Cracking down

Fixing Cocaine Sentencing Laws
By Kara Gotsch

This month the Supreme Court heard a case which touched on a 20-year-old controversy involving justice and crack cocaine. The court will rule early next year in Kimbrough v. United States whether a federal district judge’s more lenient sentencing decision, based on his disagreement with policy that punishes crimes involving crack cocaine more harshly than those involving powder cocaine, is reasonable. The case will help judges determine their ability to sentence below an advisory guideline range. Unfortunately, the outcome will leave in place the excessive mandatory penalties that the Kimbrough judge found unjust.

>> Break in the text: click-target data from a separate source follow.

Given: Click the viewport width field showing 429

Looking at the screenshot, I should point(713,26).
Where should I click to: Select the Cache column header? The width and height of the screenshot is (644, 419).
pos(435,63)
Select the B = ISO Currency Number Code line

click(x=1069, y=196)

The case of Derrick Kimbrough stems from his 2005 guilty plea in Virginia for possession with intent to distribute 56 grams of crack cocaine and possession of a firearm. Kimbrough, a Desert Storm veteran with no previous felony convictions, was prosecuted in federal court where penalties involving crack cocaine are harsher than in state systems. As a result, instead of receiving a sentence of about 10 years under Virginia law, he faced a federal sentencing guideline range between 19 and 22 years.

Federal District Judge Raymond A. Jackson, who presided over Kimbrough’s case, called the recommended guideline sentence “ridiculous” and instead sentenced Kimbrough to 15 years, the minimum required by mandatory sentencing laws.